Henry watched the French cavalry recoil and smiled thinly. He knew all about the goading, maddening effect of archery. Even the best armored knight or man-at-arms could be killed or wounded under the wrong circumstances. The scars on his own face were the result of a Welsh rebel’s arrow which had hit a sixteen-year-old Prince Henry in the face at the Battle of Shrewsbury. For that matter, Sir Henry Percy, the rebels’ commander at Shrewsbury, had also been hit in the face. In his case, however, the experience had proved fatal.

The king saw very few armored bodies lying about in the mud, and most of those he did see appeared to be pinned by dead horses or injured when their mounts went down, rather than felled by arrow fire. But it was unlikely the French would simply stand there and take the English fire, and even if they managed to reorder their formation to get their own archers into position to engage, crossbowmen could never match the combination of his longbows’ range and rate of fire. Which meant….

***

Garsul felt the others’ shocked disbelief. It seemed ridiculous — impossible! — that such a thundering mass of heavily armored warriors could have been routed by nothing more than arrows propelled by muscle powered bows.

Still, the French mounted troops were only a portion of their total force, and it was obvious the mounted men’s comrades intended to avenge their repulse.

***

Charles d’Albret’s original battle plan had become a thing of the past. There was no way he could have reorganized his own forces under that plunging arrow fire. Partly because of the arrows themselves, but even more because of the nature of his army. The nobles and knights arrayed on the field had too many defeats to avenge, their numerical advantage was too overwhelming, and the taunting yells and yelps of contempt from the commoner longbow men which had pursued the retreating cavalry were too much for men of blood to stomach.

And so they advanced.

The first French line, with almost five thousand dismounted knights and men-at-arms, was personally commanded by Constable d’Albret, along with Marshal Boucicault and the Dukes of Orleans and Bourbon, while the Count of Vendome and Sir Clignet de Brebant commanded its supporting cavalry wings. The second line was commanded by the Dukes of Bar and Alencon and the Count of Nevers, following in the first line’s wake, and a third line, under the Counts of Dammartin and Fauconberg, was ready behind the second. All told, ten thousand armored men-at-arms, including the very flower of the French aristocracy, stood poised to crush the mere fifteen hundred English men-at-arms arrayed against them, and once those English men-at-arms had been disposed of, the archers would be easy meat.

Except….

***

“I don’t believe it,” Kurgahr said flatly.
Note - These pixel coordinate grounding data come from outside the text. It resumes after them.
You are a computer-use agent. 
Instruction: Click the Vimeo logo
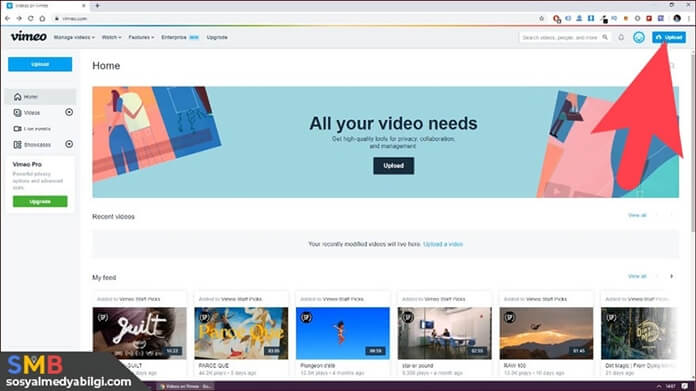click(x=28, y=36)
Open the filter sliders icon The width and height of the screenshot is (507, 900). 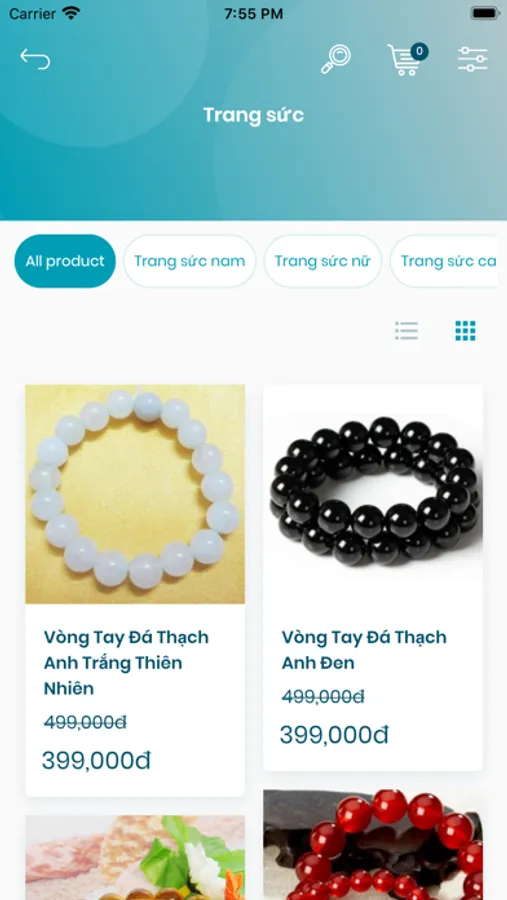(473, 59)
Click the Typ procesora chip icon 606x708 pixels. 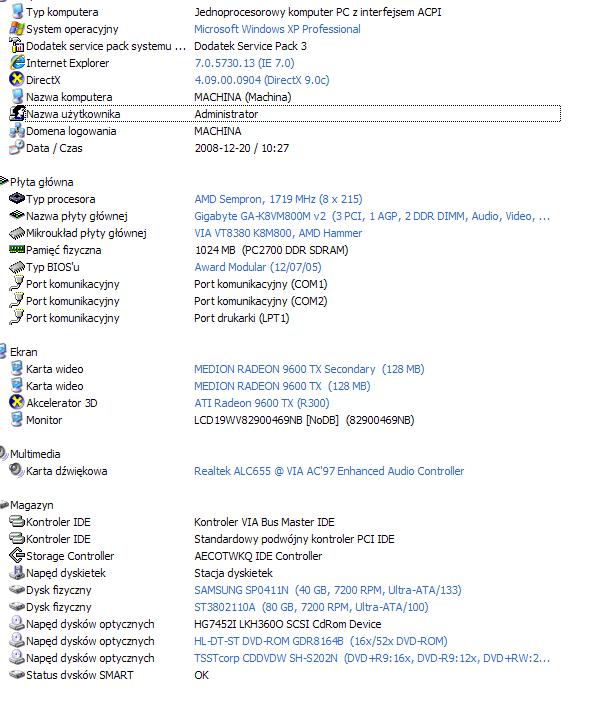16,199
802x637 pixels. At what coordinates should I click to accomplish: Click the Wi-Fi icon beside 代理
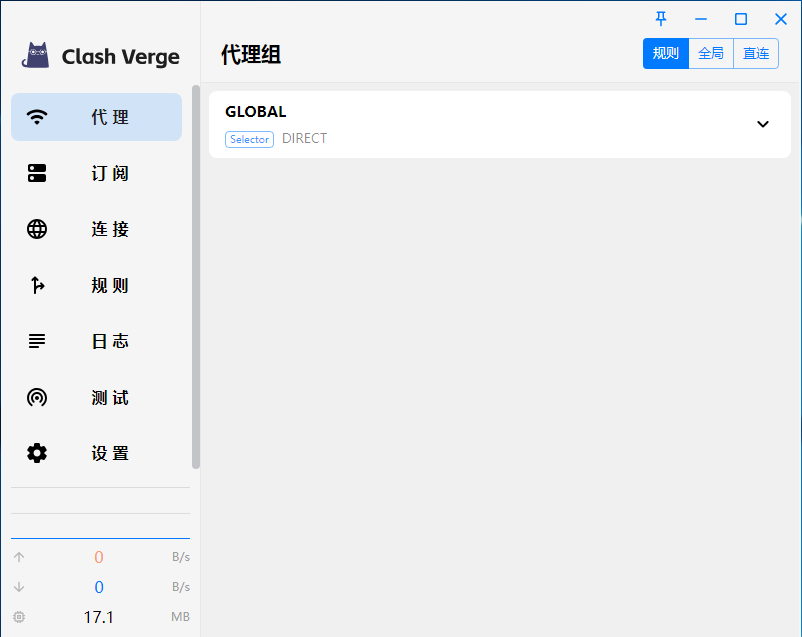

“Perhaps that’s because we’ve had technology for so long,” Garsul replied, still unable to look away from the display. “How long has it been since a few thousand Barthoni tried to walk across a muddy field together?” He snorted harshly. “Especially a muddy field like this one!”

The rain-soaked, plowed earth had been churned into mud by the French cavalry; now the marching feet of thousands of men-at-arms turned the mud into watery muck. What would have been slow going under any circumstances became a nightmare ordeal for men wearing fifty and sixty pounds of unventilated, sunbaked armor. Some of the men in the center of the field found themselves wading through liquid mud that was literally knee-deep, and even as they slogged slowly forward, the drumbeat of English arrows continued to slam into them.